I have similar concerns about whether or not faith can be lived out apart from immersion in the world. Jesus' example shows us a deep identification and involvement with the world. Aren't we called to do likewise? Salt needs to come out of the saltshaker to be effective, right? However, after doing some studying at the Dominican Center last year, I've come to the conclusion that some are called to a special kind of separation from the world. And they would say that all Christian efforts in the world are more effective because of the prayers of those who are separate and spend hours of each day in prayer. And aren't we all more rich due to some of the literature that has been created out of that monastic experience. Let's not be so quick to judge this special call of our brothers and sisters.
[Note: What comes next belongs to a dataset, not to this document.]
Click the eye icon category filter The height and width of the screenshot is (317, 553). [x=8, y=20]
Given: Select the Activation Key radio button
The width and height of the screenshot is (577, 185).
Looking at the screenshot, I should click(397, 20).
"To whom or what does the monastery at St. Google wants its acolytes to be devoted?"
What a poignant question to probe the heart of the matter. I'm not the least familiar with Google's design intentions here, but I've read before about the many perks Google offers its employees in a shameless attempt to convince them to spend more time at work by bringing more of their "away from work" activities to the workplace. Their philosophy is simple: people who feel at home while at work more efficiently produce the capital that Google thrives on: human innovation.
I guess on the surface it would seem Google ostensibly wants its "acolytes" to be devoted to imaginative problem-solving. But I suspect that it's primarily problem-solving in the service of the dual gods of profit and prosperity.
What I wonder is what god they are calling their people to leave the world and devote their lives to or to worship.
What a thoughtful observation, Bonnie. I agree with you that the world is changed in ways we don't fully understand by the prayers of those who have devoted their lives to living apart. I will be the first to confess I don't understand how that works. Jesus modeled both engagement and withdrawal, and we need to learn from both of these disciplines. But if I were forced to pick one, I think you can guess that I'd pick engagement.
JKana, I like the idea of people feeling at home when they're at work. We try to cultivate that vibe here at Convergence Design. It gets a little creepy, though, when you get the feeling that the company just wants 100% of your time: waking, sleeping, eating, whatever. There's a word for that: slavery.